### [INSTRUCTIONS FOR THE TASK]
Starting from the first line below, count every line holding the word "Clear", then state the total alone.

Records drawn from a dataset:

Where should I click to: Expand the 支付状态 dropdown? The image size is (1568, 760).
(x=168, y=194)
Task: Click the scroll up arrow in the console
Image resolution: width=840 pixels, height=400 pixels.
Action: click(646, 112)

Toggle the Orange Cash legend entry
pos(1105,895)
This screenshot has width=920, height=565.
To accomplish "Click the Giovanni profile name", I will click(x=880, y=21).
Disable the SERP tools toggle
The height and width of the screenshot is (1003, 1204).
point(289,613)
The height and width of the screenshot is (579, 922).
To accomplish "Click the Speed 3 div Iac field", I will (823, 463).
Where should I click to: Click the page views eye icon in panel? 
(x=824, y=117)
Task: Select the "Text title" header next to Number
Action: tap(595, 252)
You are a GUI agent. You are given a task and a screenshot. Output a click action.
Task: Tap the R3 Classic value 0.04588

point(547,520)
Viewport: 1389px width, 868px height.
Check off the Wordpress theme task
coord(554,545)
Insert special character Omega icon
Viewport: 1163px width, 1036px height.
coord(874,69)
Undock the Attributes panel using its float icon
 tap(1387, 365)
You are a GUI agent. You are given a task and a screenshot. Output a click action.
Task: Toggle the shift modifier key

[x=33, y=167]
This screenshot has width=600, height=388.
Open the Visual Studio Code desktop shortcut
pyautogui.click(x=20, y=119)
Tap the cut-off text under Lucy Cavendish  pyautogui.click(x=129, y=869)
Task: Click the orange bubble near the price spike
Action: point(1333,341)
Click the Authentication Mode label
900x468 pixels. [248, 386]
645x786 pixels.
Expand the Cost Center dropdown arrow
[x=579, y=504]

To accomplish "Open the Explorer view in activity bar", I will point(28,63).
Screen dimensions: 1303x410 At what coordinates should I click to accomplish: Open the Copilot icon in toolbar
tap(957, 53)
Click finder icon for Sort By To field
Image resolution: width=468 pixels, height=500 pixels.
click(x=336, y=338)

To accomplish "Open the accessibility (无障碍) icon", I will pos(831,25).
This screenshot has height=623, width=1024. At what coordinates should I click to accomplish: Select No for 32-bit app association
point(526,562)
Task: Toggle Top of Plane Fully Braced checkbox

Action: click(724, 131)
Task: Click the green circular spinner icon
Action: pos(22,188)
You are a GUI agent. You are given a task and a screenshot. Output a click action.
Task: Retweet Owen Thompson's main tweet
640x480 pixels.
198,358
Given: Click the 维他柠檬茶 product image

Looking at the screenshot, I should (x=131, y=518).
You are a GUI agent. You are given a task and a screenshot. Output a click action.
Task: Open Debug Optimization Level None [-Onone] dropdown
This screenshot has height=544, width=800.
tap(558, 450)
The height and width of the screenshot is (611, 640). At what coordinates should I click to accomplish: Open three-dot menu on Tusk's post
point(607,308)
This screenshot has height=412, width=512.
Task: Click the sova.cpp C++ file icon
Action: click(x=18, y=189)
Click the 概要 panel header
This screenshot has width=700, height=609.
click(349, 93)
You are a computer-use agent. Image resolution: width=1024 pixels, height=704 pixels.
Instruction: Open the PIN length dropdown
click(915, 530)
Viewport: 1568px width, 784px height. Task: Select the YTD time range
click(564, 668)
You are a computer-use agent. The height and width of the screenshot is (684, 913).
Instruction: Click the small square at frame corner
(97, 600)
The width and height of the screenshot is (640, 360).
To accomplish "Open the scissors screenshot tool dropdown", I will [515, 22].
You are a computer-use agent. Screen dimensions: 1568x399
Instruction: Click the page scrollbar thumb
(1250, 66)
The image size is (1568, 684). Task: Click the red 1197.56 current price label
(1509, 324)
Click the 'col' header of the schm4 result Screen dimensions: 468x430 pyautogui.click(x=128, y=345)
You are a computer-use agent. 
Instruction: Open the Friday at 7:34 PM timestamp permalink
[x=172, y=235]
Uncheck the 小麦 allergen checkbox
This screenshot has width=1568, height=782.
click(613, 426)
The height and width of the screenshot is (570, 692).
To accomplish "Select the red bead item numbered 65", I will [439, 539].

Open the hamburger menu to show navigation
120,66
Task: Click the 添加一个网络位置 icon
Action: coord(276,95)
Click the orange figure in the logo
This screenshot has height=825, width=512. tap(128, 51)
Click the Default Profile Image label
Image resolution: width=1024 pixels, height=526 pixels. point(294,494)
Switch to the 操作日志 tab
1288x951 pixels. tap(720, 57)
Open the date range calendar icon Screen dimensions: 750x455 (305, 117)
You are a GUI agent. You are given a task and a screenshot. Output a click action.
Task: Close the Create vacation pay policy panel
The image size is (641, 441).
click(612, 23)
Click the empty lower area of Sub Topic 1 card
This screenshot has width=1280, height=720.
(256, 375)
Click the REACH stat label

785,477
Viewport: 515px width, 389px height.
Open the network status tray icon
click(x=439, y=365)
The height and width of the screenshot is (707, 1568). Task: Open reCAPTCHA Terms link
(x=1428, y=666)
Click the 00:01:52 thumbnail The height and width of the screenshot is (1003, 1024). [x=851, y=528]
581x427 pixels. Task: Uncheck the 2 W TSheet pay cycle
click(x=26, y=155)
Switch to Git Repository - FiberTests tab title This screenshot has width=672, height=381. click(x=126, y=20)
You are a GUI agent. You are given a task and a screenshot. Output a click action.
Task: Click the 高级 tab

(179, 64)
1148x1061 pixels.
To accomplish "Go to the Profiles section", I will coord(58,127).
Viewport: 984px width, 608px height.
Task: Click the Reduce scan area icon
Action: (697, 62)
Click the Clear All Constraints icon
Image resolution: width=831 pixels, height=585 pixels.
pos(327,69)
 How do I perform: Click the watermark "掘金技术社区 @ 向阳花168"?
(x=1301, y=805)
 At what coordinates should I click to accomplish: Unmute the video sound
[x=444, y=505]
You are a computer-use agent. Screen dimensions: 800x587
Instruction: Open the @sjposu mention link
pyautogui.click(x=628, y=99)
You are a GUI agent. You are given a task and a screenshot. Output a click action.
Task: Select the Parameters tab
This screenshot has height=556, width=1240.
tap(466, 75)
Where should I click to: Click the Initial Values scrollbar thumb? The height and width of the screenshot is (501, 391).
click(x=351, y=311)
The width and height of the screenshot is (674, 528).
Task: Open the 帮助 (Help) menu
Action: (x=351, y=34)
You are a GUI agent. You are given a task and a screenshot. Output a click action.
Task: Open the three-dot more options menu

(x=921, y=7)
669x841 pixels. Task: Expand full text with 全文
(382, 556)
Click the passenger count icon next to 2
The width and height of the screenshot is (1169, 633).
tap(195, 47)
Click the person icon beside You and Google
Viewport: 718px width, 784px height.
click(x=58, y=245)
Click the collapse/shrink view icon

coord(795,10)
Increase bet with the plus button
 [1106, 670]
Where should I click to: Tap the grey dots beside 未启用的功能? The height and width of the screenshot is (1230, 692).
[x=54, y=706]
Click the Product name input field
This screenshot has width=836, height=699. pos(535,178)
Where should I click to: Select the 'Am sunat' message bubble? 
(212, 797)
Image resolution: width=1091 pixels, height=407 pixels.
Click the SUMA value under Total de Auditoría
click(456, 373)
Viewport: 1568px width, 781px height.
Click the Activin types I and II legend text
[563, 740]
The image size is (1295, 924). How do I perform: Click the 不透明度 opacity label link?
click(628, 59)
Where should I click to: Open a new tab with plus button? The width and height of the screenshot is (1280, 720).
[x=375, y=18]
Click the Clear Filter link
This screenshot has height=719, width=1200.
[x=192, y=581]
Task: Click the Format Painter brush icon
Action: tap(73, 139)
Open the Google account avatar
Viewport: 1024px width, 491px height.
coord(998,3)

### [PROBLEM SOLUTION]
2